Regarding the erratic behavior, maybe a state variable isn't initialized properly. Please try isolating it in a small script with a couple of multipipe invocations.

from dgsh.

trantor avatar trantor commented on June 20, 2024

Regarding the one-liner, this looks like an error in the dgsh grammar, because
cat test1 | tee | {{ cat & {{ cat test2 & cat & }} | grep -f - & }} | cat and your multiline equivalent parse OK.

So it wasn't a misunderstanding on my part concerning the correct syntax? Just checking if I understood correctly.

I just tried to replicate the aforementioned behaviour, so I did the following:

$ dgsh
// Forgot to chdir where the test files were //
$ {{ cat test1 & cat test2 & }} | grep -f -
dgsh-tee: Error opening test1: No such file or directory
dgsh-tee: Error opening test2: dgsh-tee: exiting before dgsh negotiation is complete
No such file or directory
dgsh-tee: exiting before dgsh negotiation is complete
22011 dgsh: timeout for negotiation. Exit.
22010 dgsh: timeout for negotiation. Exit.
22013 dgsh: timeout for negotiation. Exit.
22014 dgsh: timeout for negotiation. Exit.

Of course with the non-existant files I also expected errors, but are all the "timeout for negotiation" normal here?
I'll try to reproduce the erratic behaviour I mentioned before, but could you give me an idea of what you meant by small script? The one I used looked pretty small to me already.

from dgsh.

dspinellis avatar dspinellis commented on June 20, 2024

The timeout for negotiation is expected behavior. The commands fail finding the input files and never get a chance to negotiate I/O handles with the rest. ( @mfragkoulis: didn't we have an onexit handler to prevent this?)
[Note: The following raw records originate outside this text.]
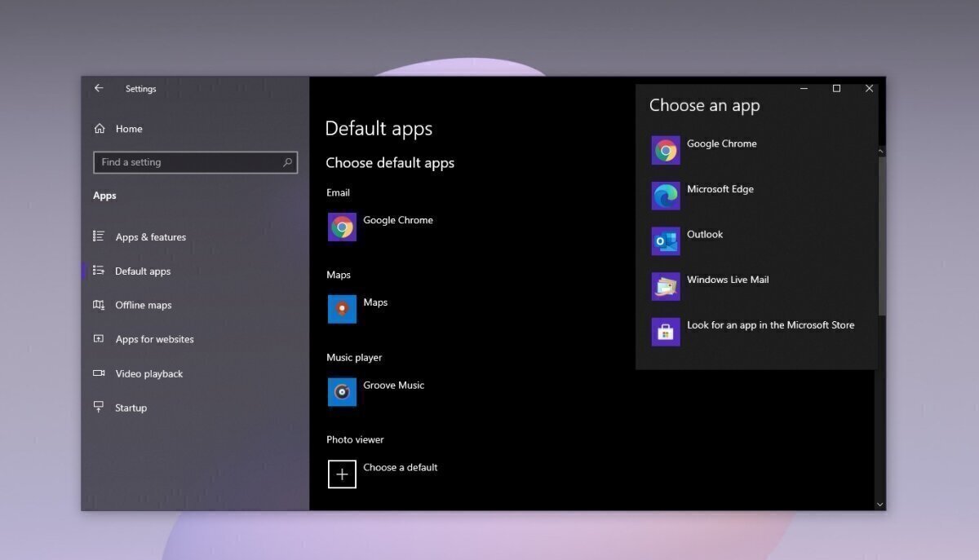Image resolution: width=979 pixels, height=560 pixels.
Task: Select the Outlook icon in the app list
Action: 666,241
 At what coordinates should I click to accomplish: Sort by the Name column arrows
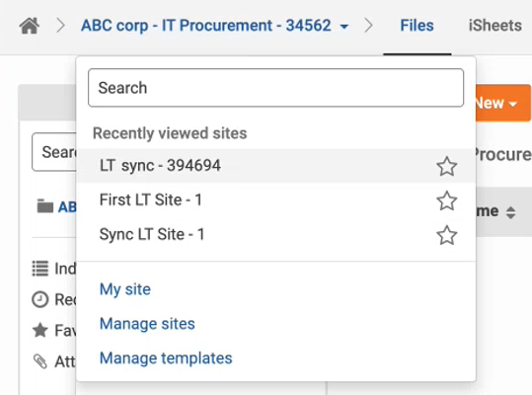click(510, 212)
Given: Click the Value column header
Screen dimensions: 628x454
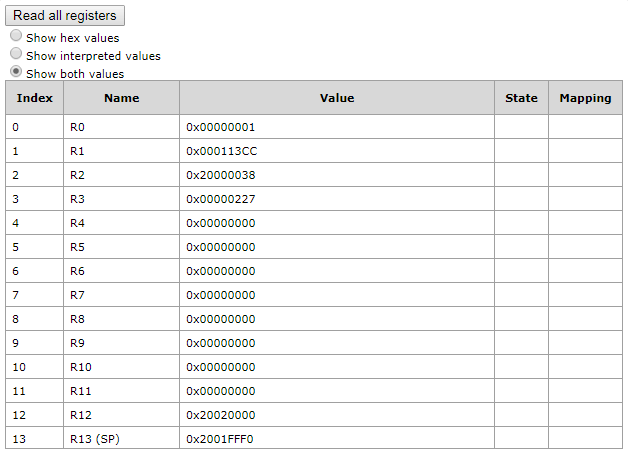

Regarding the small script, I meant one to replicate the erratic behavior through a script, rather than interactively.

from dgsh.

trantor avatar trantor commented on June 20, 2024

@dspinellis Ok. Let me rephrase: I was talking about the script I demonstrated in the gist, the one with the nested multipipe block. Would like me to try and reproduce the bug using a script without a nested multipipe block, just with a single multipipe block? Would that be in line with your request for a small(er) script?

from dgsh.

dspinellis avatar dspinellis commented on June 20, 2024

Grammar problem

# Fails
{{ {{ echo hello ; }} | cat ; echo world ; }} | cat

# Equivalent multi-line works
{{
  {{ echo hello ; }} |
  cat
  echo world
}} |
cat

# Equivalent shell construct works
{ { echo hello ; } | cat ; echo world ; } | cat

Interactive use problem

Pasting the following into the shell in one go gives a negotiation problem error. Pasting it in two chunks, works fine.

{{ echo hello ; }} | cat
echo world

Here is a session:

$ {{ echo hello ; }} | cat
dgsh-conc: dgsh-conc.c:330: pass_message_blocks: Assertion `pi[next].to_write == ((void *)0)' failed.
4559 dgsh: timeout for negotiation. Exit.
4560 dgsh: timeout for negotiation. Exit.
4557 dgsh: timeout for negotiation. Exit.
$ echo world
world

from dgsh.

trantor avatar trantor commented on June 20, 2024

BTW @dspinellis @mfragkoulis I am deeply thankful both for the tool and the work you are putting into it.
As a sysadmin whose life is basically pipelines and data structure manipulation, I longed for a tool which could allow for a graph-like flow of commands to be feasible. Process substitutions in bash help a lot but in the scatter-gather model they are severely lacking in the gathering department.
If dgsh proves to be stable enough it'll become an integral part of my everyday arsenal, simplifying immensely my work.

from dgsh.

mfragkoulis avatar mfragkoulis commented on June 20, 2024

Thank you @trantor for helping us make dgsh a reliable tool.
I have started working on this issue.
I hope to have a solution within this weekend.

from dgsh.

dspinellis avatar dspinellis commented on June 20, 2024

Thank you @trantor for your kind words! Please note that we have not up to now used dgsh interactively, which may explain the teething problems of instability you're experiencing. On the other hand, we've used dgsh extensively with scripts where it has proven quite reliable, even to the point of meta-programming (see the dgsh-parallel script).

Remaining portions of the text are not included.